Ausgewählter Text
⟨

Hanns-Josef Ortheil, Die Berlinreise

Ich bin Ortheil-Fan und so freute ich mich riesig, als ich kürzlich ein ganz besonderes Werk von ihm entdeckte – ein Reisetagebuch des zwölfjährigen Schriftstellers – voll von klugen Gedanken und frühreifen Lebensweisheiten. „Ich möchte nicht fleißig sein“ erklärt er uns zum Beispiel in wohlgesetzten Worten und mit ausführlicher Begründung. 1964 hat der junge Ortheil eine in jeder Hinsicht beeindruckende Berlin-Reise mit seinem Vater gemacht. Berlin hatte im Leben der Eltern des Jungen viele Jahre eine besondere Rolle gespielt, über die der zwölfjährige Hanns-Josef aber so gut wie nichts wusste. Ebenso kannte er die näheren Umstände der Todesfälle seiner vier älteren Brüder nicht. Er wusste nur, dass seine Eltern vor seiner Geburt vier Söhne verloren hatten. 

Nun also die Spurensuche in Berlin, gemeinsam mit dem Vater – für die Mutter wäre die Reise zu schmerzhaft gewesen – sie ist für den Jungen aber stets präsent. Ununterbrochen macht sich der Zwölfjährige, der später so berühmte Schriftsteller, Notizen und Aufzeichnungen, die er im Nachhinein zu einer Art Reisetagebuch ausarbeitet und seinem Vater widmet. Der Vater nimmt im Laufe der Jahre ein paar kleinere stilistische und orthographische Korrekturen am Text vor, im Großen und Ganzen ist die vorliegende Fassung aber unverändert. „Der kindliche Ton der Darstellung sollte vielmehr mit all seinen Eigentümlichkeiten, Fehlern und Kuriosa erhalten bleiben“, schreibt Ortheil im Vorwort.

⟩

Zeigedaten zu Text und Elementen
⟨

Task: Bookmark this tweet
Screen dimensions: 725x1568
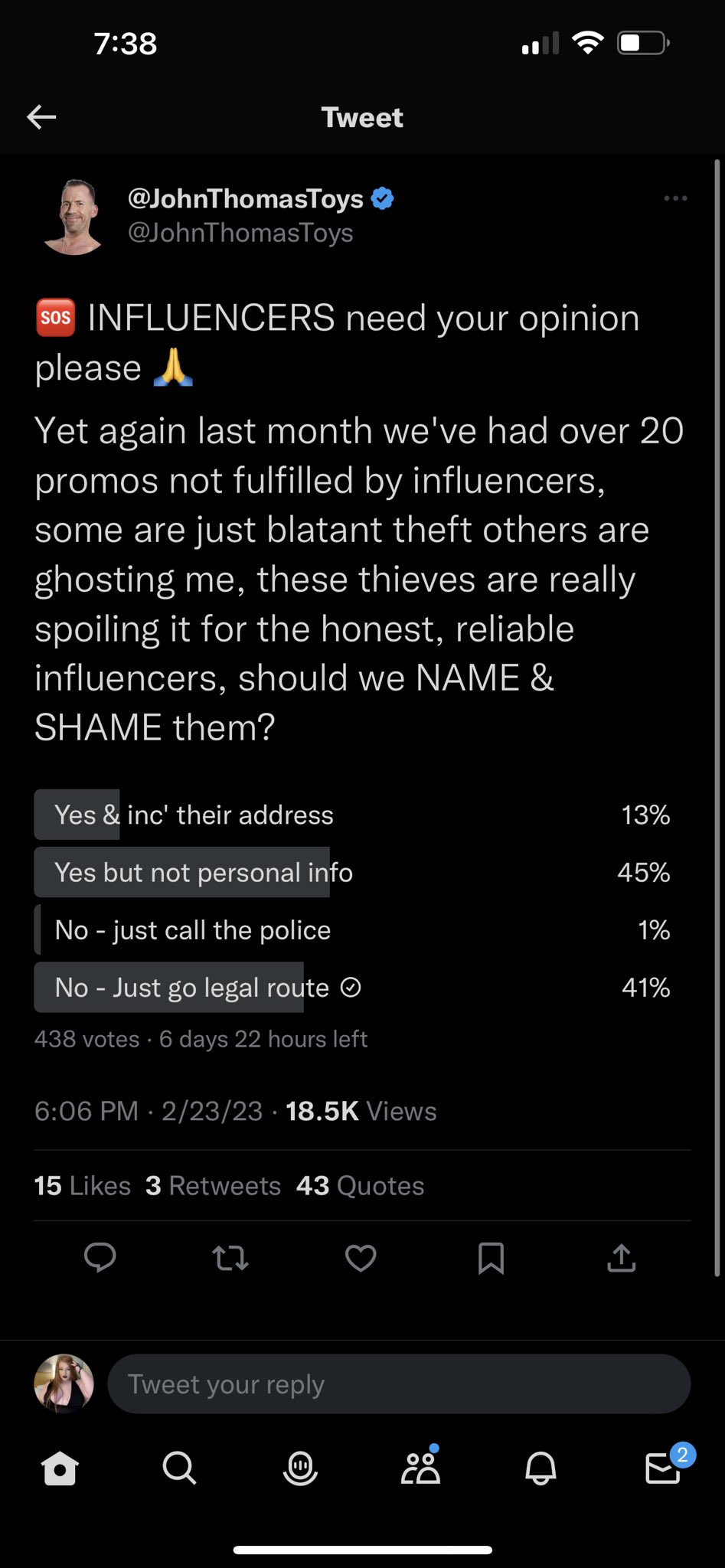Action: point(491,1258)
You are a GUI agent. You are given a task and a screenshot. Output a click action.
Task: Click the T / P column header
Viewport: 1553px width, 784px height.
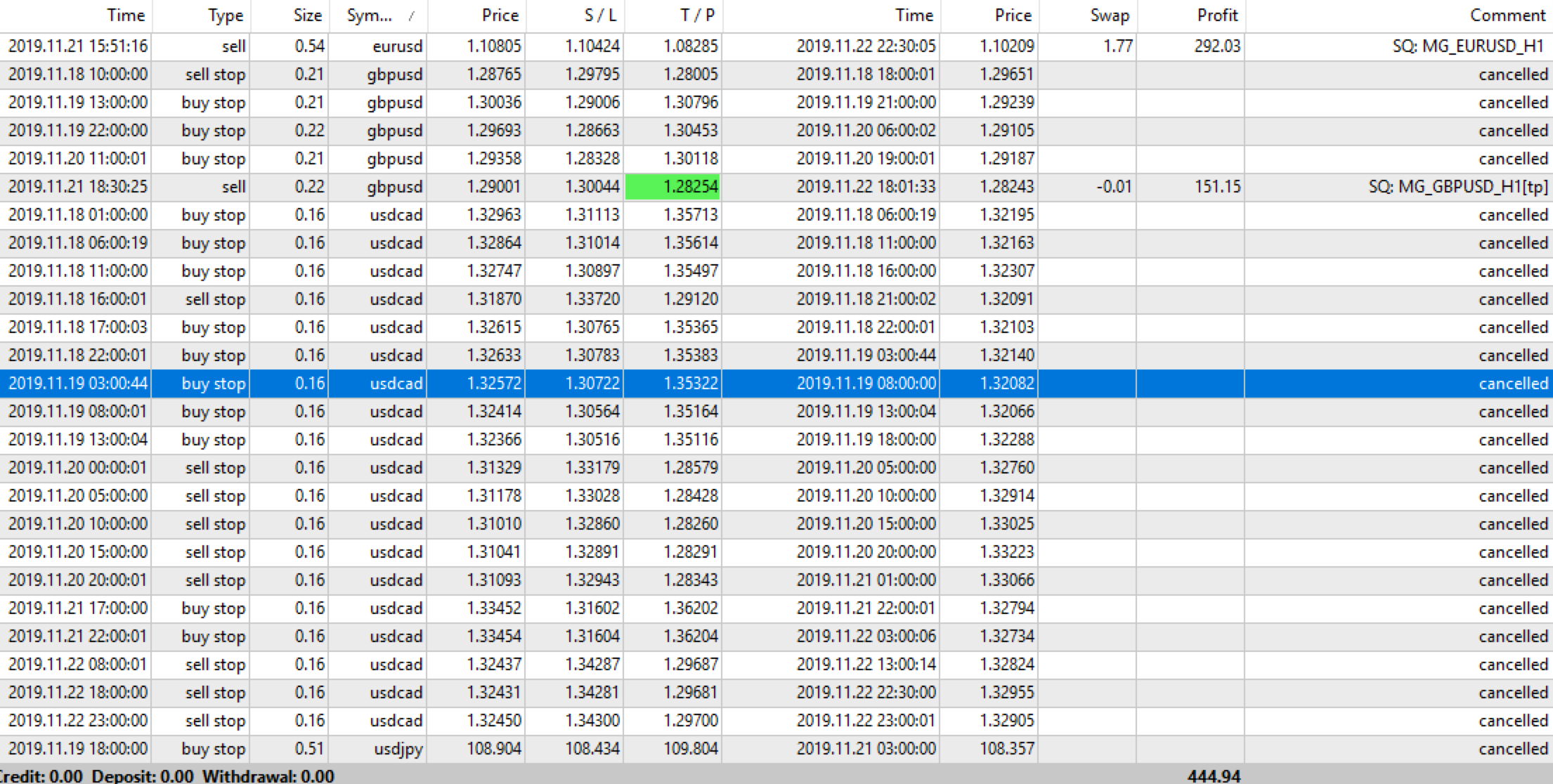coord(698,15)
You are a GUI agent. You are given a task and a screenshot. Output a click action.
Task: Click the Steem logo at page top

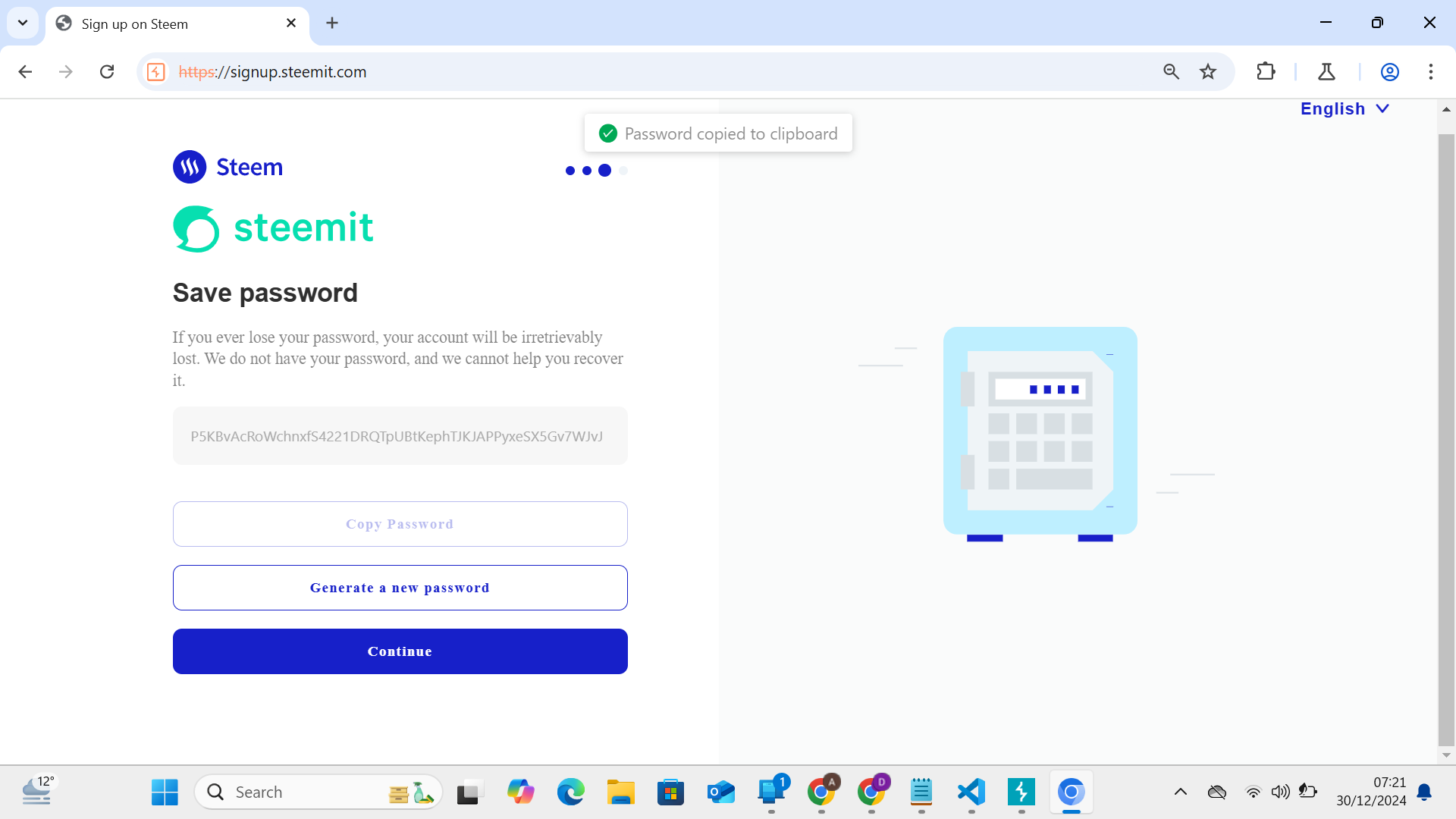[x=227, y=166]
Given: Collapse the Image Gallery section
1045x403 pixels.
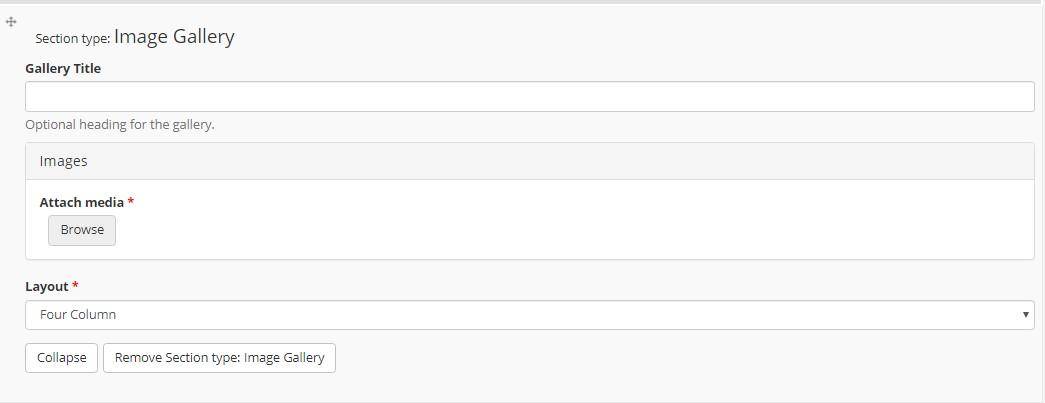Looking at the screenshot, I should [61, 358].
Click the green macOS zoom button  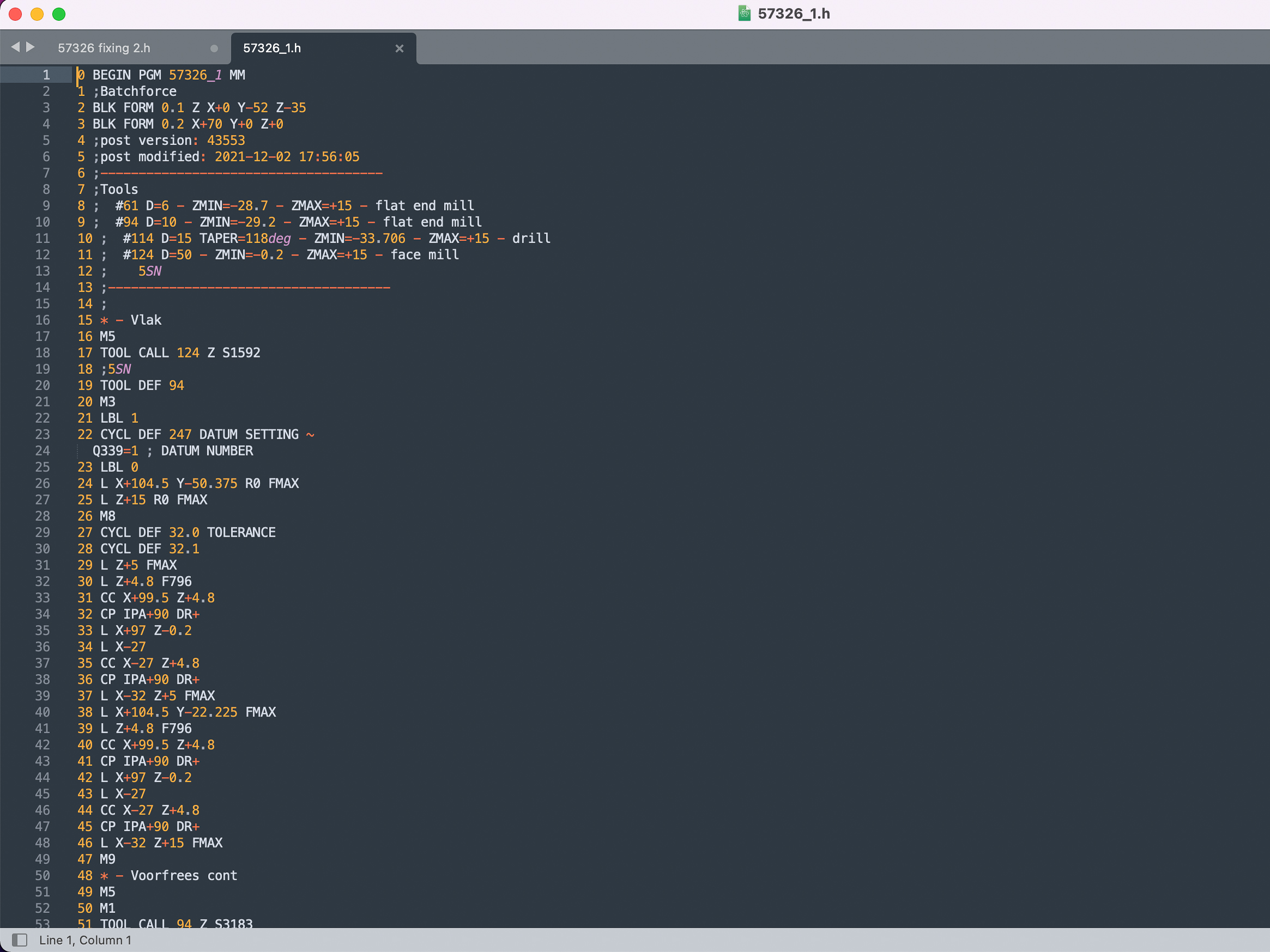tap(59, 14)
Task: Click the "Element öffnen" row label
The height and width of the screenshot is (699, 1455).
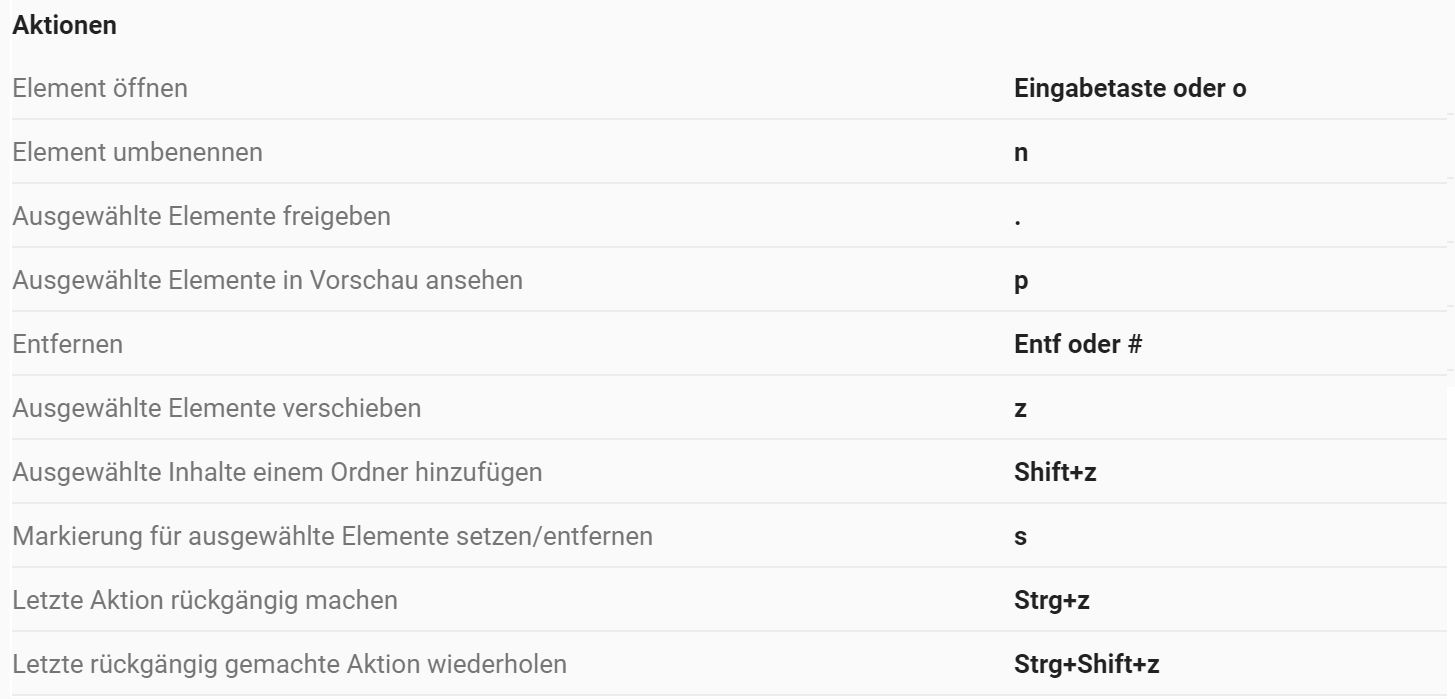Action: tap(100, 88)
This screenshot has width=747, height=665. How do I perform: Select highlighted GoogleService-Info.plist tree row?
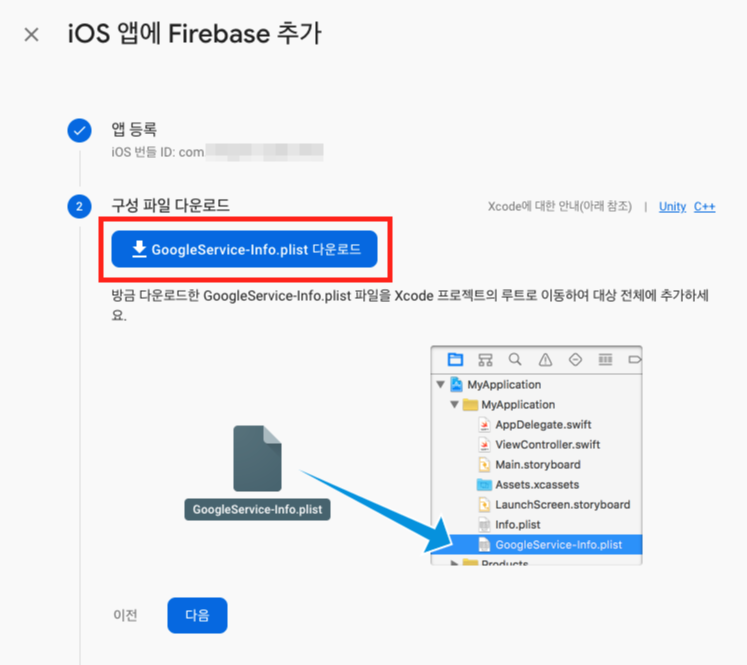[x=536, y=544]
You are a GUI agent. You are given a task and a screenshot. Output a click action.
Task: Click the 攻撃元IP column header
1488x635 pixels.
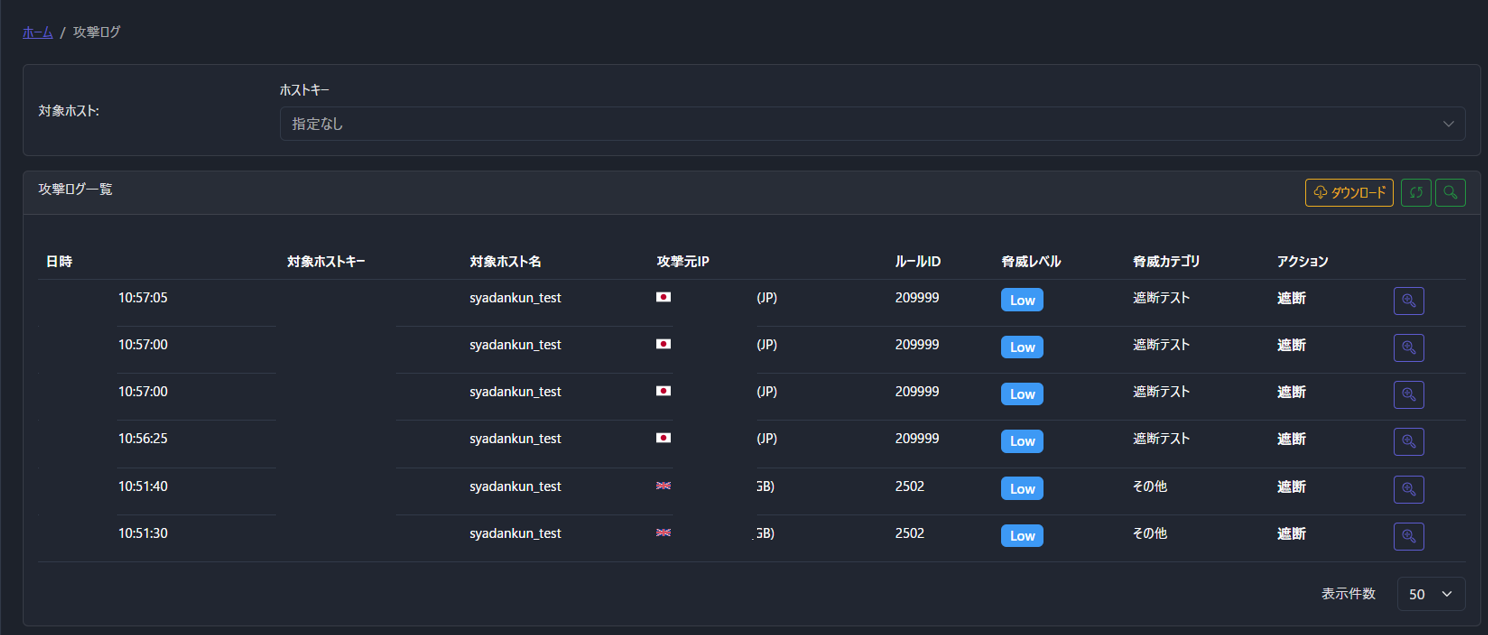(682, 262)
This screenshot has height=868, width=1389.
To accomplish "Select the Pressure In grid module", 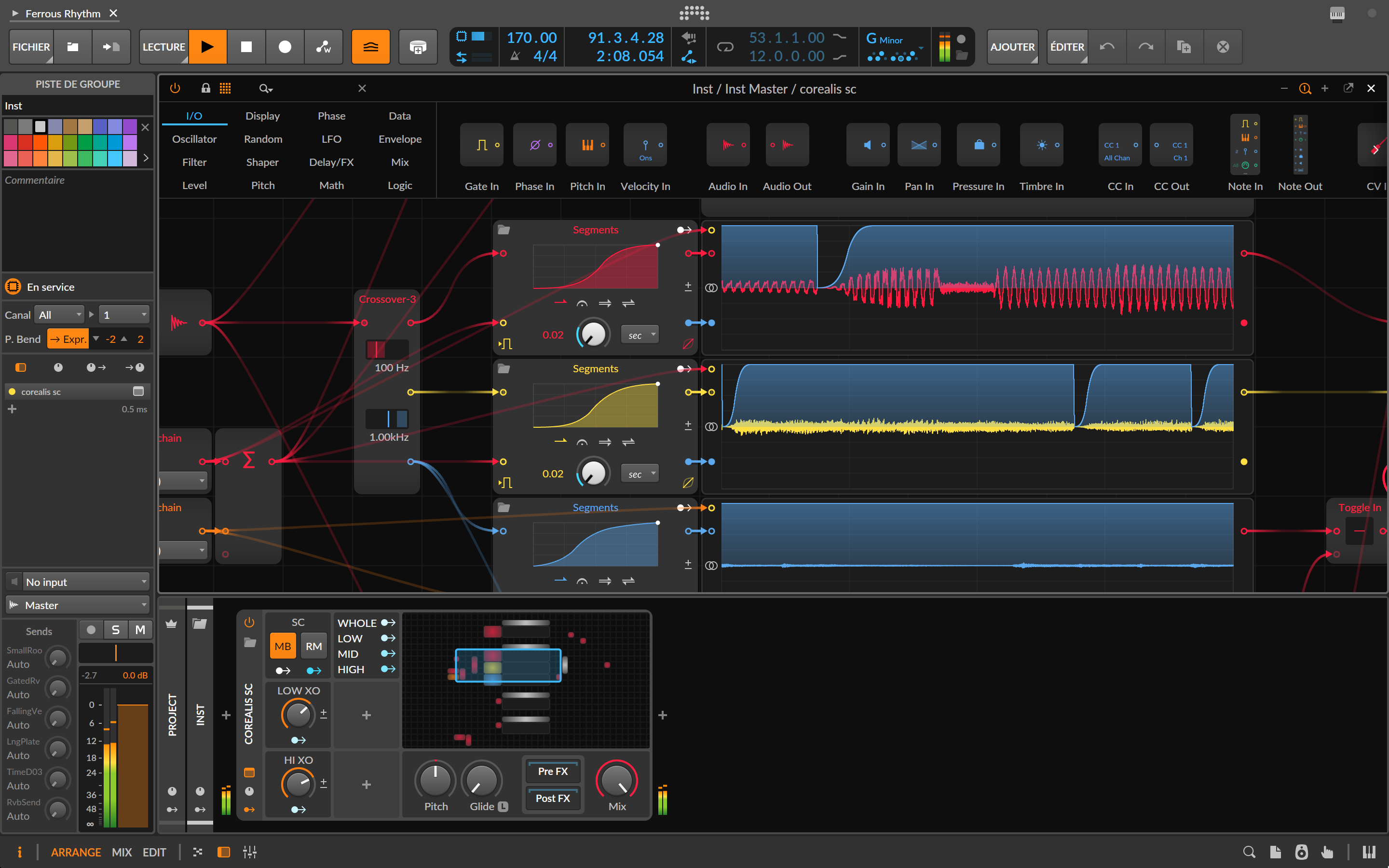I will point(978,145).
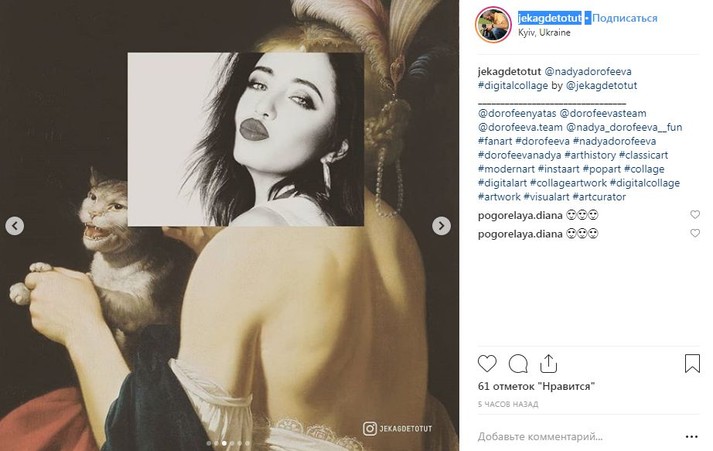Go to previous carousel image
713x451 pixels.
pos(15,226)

⟩

Gestellte Aufgaben
(1) In welchem Jahr unternahm der junge Ortheil laut der Rezension die Berlin-Reise mit seinem Vater?
(2) Gib aus den Zeilen, nicht aus der Rezension, den Abschnitt wieder, der mit der ersten Zeile beginnt und mit der Zeile schließt, die „coord(698,15)“ enthält. Tausche darin „Viewport“ gegen „Anzeigebereich“ und lass die Bilder weg.
Die Zeilen haben mit der Rezension nichts zu tun.

Lösungen
(1) 1964

(2)
Task: Bookmark this tweet
Screen dimensions: 725x1568
Action: point(491,1258)
You are a GUI agent. You are given a task and a screenshot. Output a click action.
Task: Click the T / P column header
Anzeigebereich: 1553px width, 784px height.
coord(698,15)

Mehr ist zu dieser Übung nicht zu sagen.